Last week I traveled to Konstanz (Constance), Germany, to participate in a meeting to prepare a major exhibition dedicated to the Council of Constance. This event, which took place between 1414 and 1418 was the most important ever to take place in that town, and it was also the high point of the career of King Sigismund. He had been king of Hungary since 1387, but after his 1410 election as King of the Romans he became a major player on the European political scene. You can follow the route he took to get to the Council, and also through Western Europe to negotiate at the website of the 2006 Sigismundus-exhibition.
In order to commemorate the 600th anniversary of the Council, five years of events are planned for 2014-2018, each dedicated to a specific theme. A special event has been set up to coordinate these events, and you can find a lot of information on their website. The local paper also wrote about the preparation of the exhibition, as you can read here.

While there, I had a chance to see the newly restored frescoes of the Dreifaltigkeitskirche (former Augustinian church). Sigismund and his court stayed in this monastery during the Council, and he commissioned these frescoes in 1417. Of course he had his patron saint, St. Sigismund, depicted - resulting in a famed portrait of the king himself (see above). The German Wikipedia entry on the church is quite useful, and you can also see some of my photos of the frescoes below.

Friday, October 08, 2010

Reviews of the Sigismundus exhibition catalogue

One of the most important medieval art history exhibitions organized in Hungary was the one dedicated to King and Emperor Sigismund in 2006

Shown first in Budapest and later in Luxembourg, the exhibition was accompanied by a catalog published in Hungarian, German and French. Several other publilcations were also published in conjunction with the event, including the acts of a conference held a year before. The full list of publications can be seen on the website of the exhibition. A few photos of the exhibition are available on my website.

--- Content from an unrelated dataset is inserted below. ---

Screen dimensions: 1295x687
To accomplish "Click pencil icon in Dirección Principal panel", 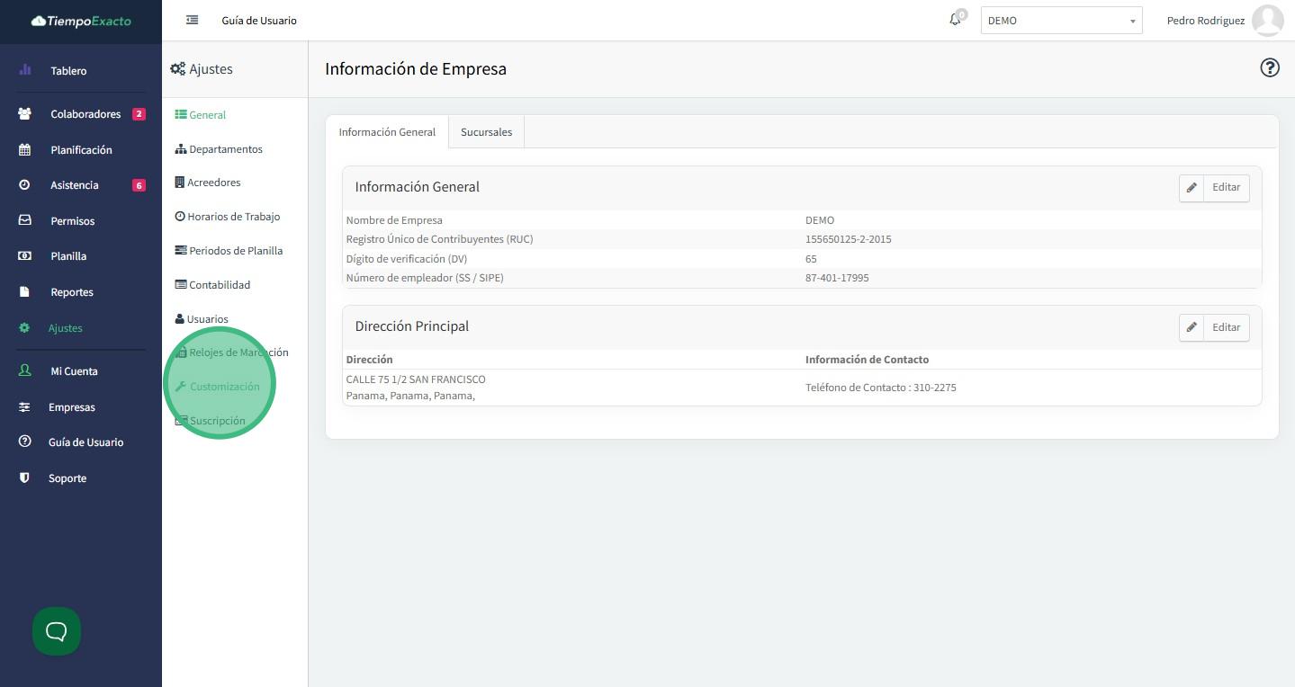I will click(x=1192, y=327).
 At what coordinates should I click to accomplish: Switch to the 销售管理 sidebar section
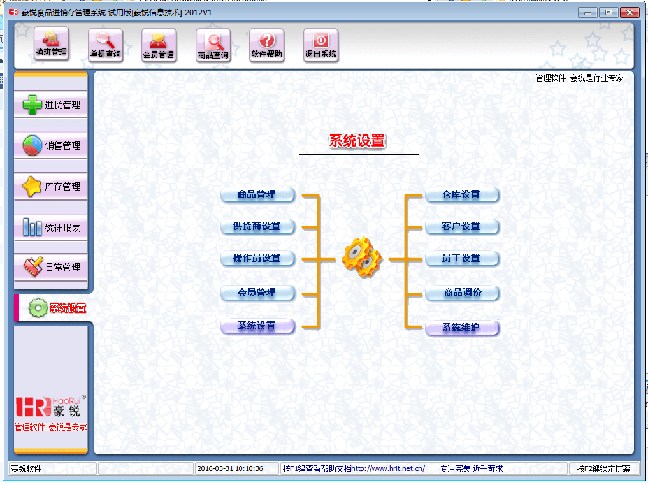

The exhibition catalogue, titled Sigismundus - Rex et Imperator: Kunst und Kultur zur Zeit Sigismunds von Luxemburg, 1387-1437, was edited by Imre Takács, with the assistance of Zsombor Jékely, Szilárd Papp, and Györgyi Poszler. It was published Philipp von Zabern of Mainz (ISBN 978-3-8053-3626-0).
Over the years, a number of detailed reviews have been written of this exhibition catalog. I am listing a few of them below. Some reviews also discuss the conference volume, edited by Michel Pauly - François Reinert and titled Sigismund von Luxemburg: Ein Kaiser in Europa. Tagungsband des internationalen historischen und kunsthistorischen Kongresses in Luxemburg, 8-10. Juni 2005.

In addition, there is a long review by Štefan Oriško in, Ars (Bratislava), 39 (2006/1), 31-52 (abstract here) and also by Matthew Palmer in Acta Historiae Artium, 48 (2007), 341-349, neither of which is available online. 

An important review by Klara Benešovská is not only about the Sigismundus exhibition, but also about another important venture dedicated to the Luxemburg dynasty, the exhbition
Prague - The Crown of Bohemia, shown in New York and Prague. It was published in Perspective, La revue de l'INHA 2008/1, 138-145. For more on the Luxemburg dynasty, you should also read the review of the conference volume Prague and Bohemia, edited by Zoë Opačić, in The Medieval Review. This period, one of the high points of Central European Art, will also be the subject of an international colloquium organized in Maribor, Slovenia, early next year.